◆ WHAT YOU ARE ASKED TO DO: Reproduce each of the rows below verbatim, omitting the pictures from your reply.

◆ AVAILABLE DATA:
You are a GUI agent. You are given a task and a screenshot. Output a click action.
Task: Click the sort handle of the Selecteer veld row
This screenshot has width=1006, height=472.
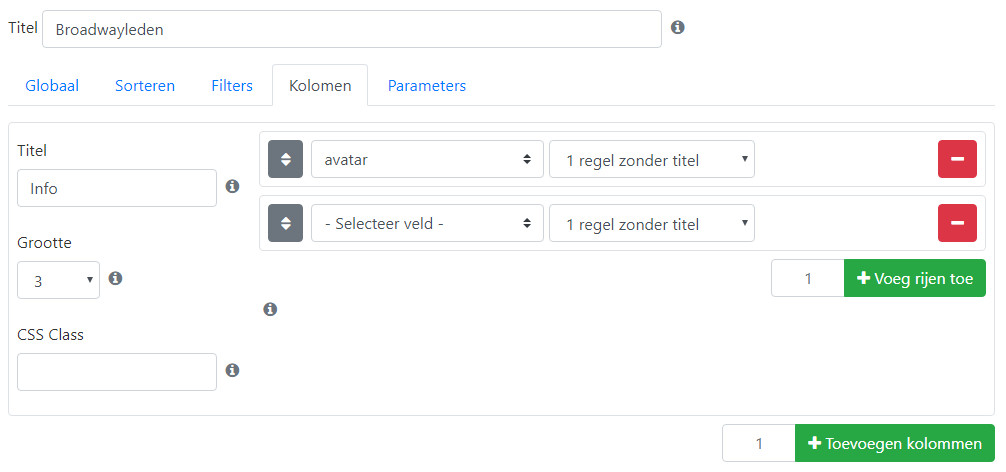click(286, 223)
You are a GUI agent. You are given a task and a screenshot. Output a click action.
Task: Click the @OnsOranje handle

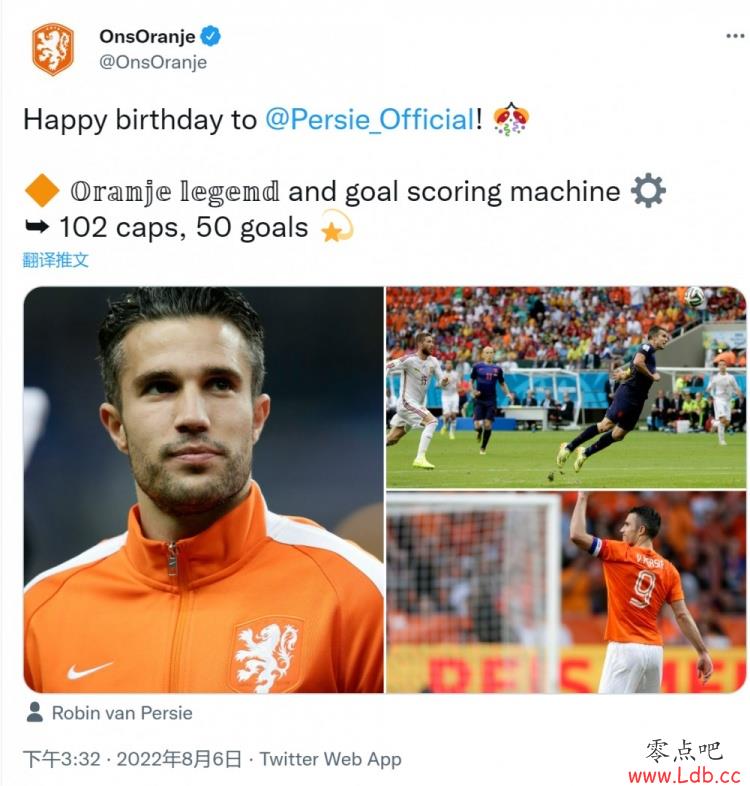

◆ RESULT:
You are a GUI agent. You are given a task and a screenshot. Output a click action.
Task: Click the sort handle of the Selecteer veld row
This screenshot has width=1006, height=472.
click(286, 223)
You are a GUI agent. You are given a task and a screenshot. Output a click action.
Task: Click the @OnsOranje handle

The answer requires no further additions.